Blood stories

I watched the HBO documentary on the Theranos disaster last night. Well, I watched the first half before I fell asleep. That’s not a criticism of the movie; the information transfer rate of movies (and podcasts) is just much, much slower than reading and the visuals weren’t sufficiently arresting to compensate for the slow rate of information flow. At least not to someone who has spent most of their adult life in a lab. And had already read Bad Blood and so knew the story.

So why did I watch it at all? Mostly I was curious to see what people found so compelling and believable about Elizabeth Holmes. TED talks and most news shows bore me (too slow, too facile) and so I had never heard her famously low-pitched voice or watched her unblinking gaze.


And now, having watched, I still don’t get it. Of course, that’s easy to say when she has already been unmasked as a fraud. I don’t claim any special powers of BS detection, and have been taken in by colleagues whom I thought were trustworthy. Maybe it was different listening to her in person, but I remain perplexed. She reminds me of nothing so much as this:

via GIPHY

And why would you trust a snake?

But then, I am pretty terrible when it comes to persuasion. I can’t shake myself of the belief that a logical and well-constructed argument, amply supported by facts, is sufficient to overcome opposition, erase doubts, and win support. I mean, it should be, right? However, this just about never happens–not when writing grant proposals, not when making pitches to bosses or investors, nor when pitching article and book proposals to agents and editors. I keep making the same mistake over and over.

What convinces people are stories. Stories are mind-hacks.

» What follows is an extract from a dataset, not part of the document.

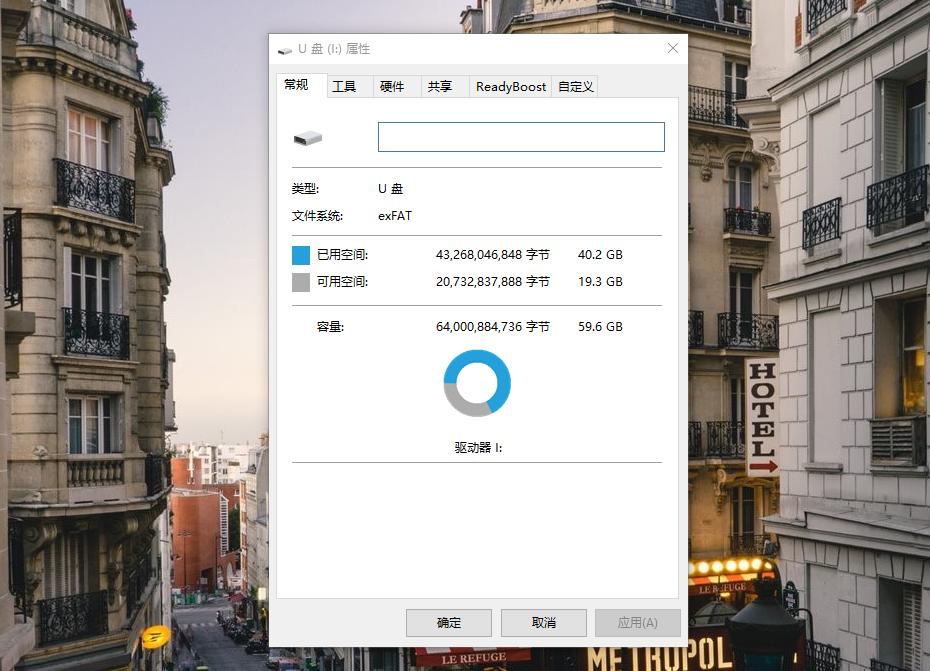Click the disk usage pie chart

They take advantage of the associational nature of memory: the more links an item has to other items, the better we can remember it. And the more easily we can remember something, the more likely we are to believe it, an effect known as the “availability heuristic“.

Holmes made herself memorable through her speech and her dress and her affect. She certainly didn’t make herself memorable (at least not in a good way) by explanations like this:

A chemistry is performed so that a chemical reaction occurs and generates a signal from the chemical interaction with the sample, which is translated into a result….

Bad Blood, p224

She eschewed facts and logic altogether, and told stories. These stories were made all the more memorable by inclusion of personal and tragic details, such as an uncle who could have been saved from cancer if only he had gotten a timely blood test.

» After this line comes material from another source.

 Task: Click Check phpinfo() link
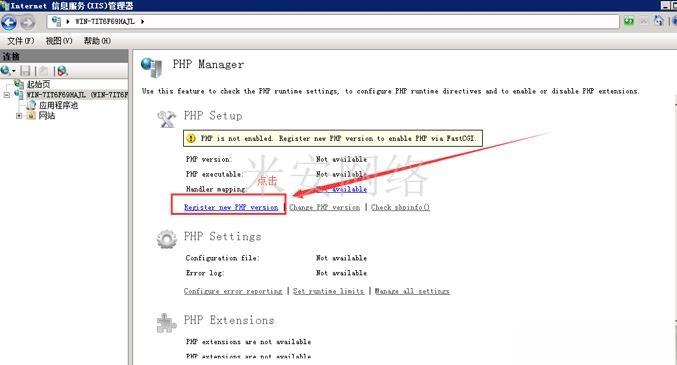[400, 207]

The story was compelling and it was told with conviction, without any hedging or qualifications. Never mind that no blood test has much diagnostic value for detecting cancer (except for cancers of the blood). No need to mention that fingerstick blood composition is different and more variable than venous blood. Nor that few outpatient tests are time-sensitive. Or that most results have to be interpreted in the context of patient history, which is why a requirement for a doctor’s prescription is the norm. That’s a lot of stuff to remember and consider, and it ruins the story.

When you think about it, stories are at the root of just about every dumb thing that humans do or believe. Stephen Jay Gould wrote an entire overlong book (“The Mismeasure of Man“) about how the power of stories overwhelmed the judgement and observational abilities of smart, dedicated scientists. He railed frequently (and of course, at great length) about the “just-so stories” that corrupt biology.

The corrosive power of stories doesn’t stop there. Every claim of racial or national or religious superiority is based on a story. Slavery, misogyny, genocide–every one of them is justified by a story, usually one found in a sacred text. There really seems no limit to the harms that a compelling story can inflict.

I don’t mean to sound the cynic here. Truth–boring, complicated, unsatisfying truth–catches up to stories. Usually. Holmes has been exposed for who and what she is. But man, I wish it wasn’t so hard.